TAMPA, Fla. — Five Tampa Bay residents filed a federal lawsuit to redraw Florida’s state Senate map.
The 31-page complaint states Districts 16 and 18 are racially gerrymandered. The American Civil Liberties Union and the Civil Rights & Racial Justice Clinic at New York University School of Law firms filed the suit on Wednesday on behalf of the residents from Hillsborough and Pinellas counties.
The complaint states that District 16 packs more than half of the region’s Black residents into that district resulting in District 18 being “artificially stripped of Black residents, diminishing their influence and voice in elections there.”
District 16, represented by Sen. Darryl Rouson, D-St. Petersburg, currently encompasses parts of Tampa spanning across the bay and connects to residents in St. Petersburg. District 18, represented by Nick DiCeglie, R-Belleair Bluffs, encompasses parts of Pinellas County including Largo, Seminole, Pinellas Park and St.
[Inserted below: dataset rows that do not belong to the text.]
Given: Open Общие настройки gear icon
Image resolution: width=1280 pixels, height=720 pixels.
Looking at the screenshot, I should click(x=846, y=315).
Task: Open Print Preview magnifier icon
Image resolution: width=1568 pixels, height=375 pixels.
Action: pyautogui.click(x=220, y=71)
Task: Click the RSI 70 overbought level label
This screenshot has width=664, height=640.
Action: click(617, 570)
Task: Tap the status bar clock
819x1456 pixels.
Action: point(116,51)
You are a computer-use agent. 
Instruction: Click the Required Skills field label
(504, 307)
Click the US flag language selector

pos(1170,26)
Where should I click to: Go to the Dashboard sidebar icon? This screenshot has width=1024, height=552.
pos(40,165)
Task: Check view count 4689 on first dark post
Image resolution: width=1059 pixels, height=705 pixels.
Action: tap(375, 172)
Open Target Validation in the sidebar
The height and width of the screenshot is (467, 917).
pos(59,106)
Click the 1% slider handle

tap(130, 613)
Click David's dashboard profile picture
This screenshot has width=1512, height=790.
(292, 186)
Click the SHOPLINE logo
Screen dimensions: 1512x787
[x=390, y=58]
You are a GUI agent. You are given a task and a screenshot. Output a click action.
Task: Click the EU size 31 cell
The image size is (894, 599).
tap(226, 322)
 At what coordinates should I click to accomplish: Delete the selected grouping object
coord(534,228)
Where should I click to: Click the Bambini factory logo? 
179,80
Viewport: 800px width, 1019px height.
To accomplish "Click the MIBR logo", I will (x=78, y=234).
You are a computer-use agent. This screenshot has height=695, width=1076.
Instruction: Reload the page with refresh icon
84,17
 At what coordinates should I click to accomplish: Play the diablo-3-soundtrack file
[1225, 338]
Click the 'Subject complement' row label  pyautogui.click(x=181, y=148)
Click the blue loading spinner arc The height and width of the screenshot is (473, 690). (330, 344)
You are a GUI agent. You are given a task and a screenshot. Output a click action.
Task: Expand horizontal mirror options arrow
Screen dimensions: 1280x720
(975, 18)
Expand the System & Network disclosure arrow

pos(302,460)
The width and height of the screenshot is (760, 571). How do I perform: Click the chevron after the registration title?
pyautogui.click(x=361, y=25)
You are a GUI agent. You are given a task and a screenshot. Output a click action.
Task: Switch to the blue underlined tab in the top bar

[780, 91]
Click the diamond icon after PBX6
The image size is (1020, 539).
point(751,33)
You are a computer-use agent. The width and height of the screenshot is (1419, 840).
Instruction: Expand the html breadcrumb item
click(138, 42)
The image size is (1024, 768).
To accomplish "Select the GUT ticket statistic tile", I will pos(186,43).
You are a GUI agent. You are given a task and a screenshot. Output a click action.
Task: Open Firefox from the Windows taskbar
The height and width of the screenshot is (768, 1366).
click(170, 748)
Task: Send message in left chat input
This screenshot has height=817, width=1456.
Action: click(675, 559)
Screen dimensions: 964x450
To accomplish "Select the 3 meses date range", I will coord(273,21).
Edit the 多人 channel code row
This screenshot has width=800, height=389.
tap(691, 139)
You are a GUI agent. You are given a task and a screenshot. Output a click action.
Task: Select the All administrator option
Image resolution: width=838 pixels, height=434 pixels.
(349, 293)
Pete Beach.
"Black residents deserve equitable representation in the Florida Senate," Jarvis El-Amin, a local civil rights leader, Tampa resident, and plaintiff in the case said in a statement. "We demand to have our voices heard and our votes fairly represented—not diminished, diluted, cracked, or packed."
The legislature approved the redrawn districts in 2022 as required once every 10 years after the U.S. Census.
Senate President Kathleen Passidomo and Secretary of State Cord Byrd are listed as the defendants in their official capacities.
Senate President Pro Tempore Dennis Baxley issued a memorandum about the suit where he questioned why it was filed two years after the Senate unanimously approved the map and the Florida Supreme Court declared it constitutional.
He wrote that opposing groups had “ample opportunity” to challenge the constitutionality of the map but no group opposed it during the review process.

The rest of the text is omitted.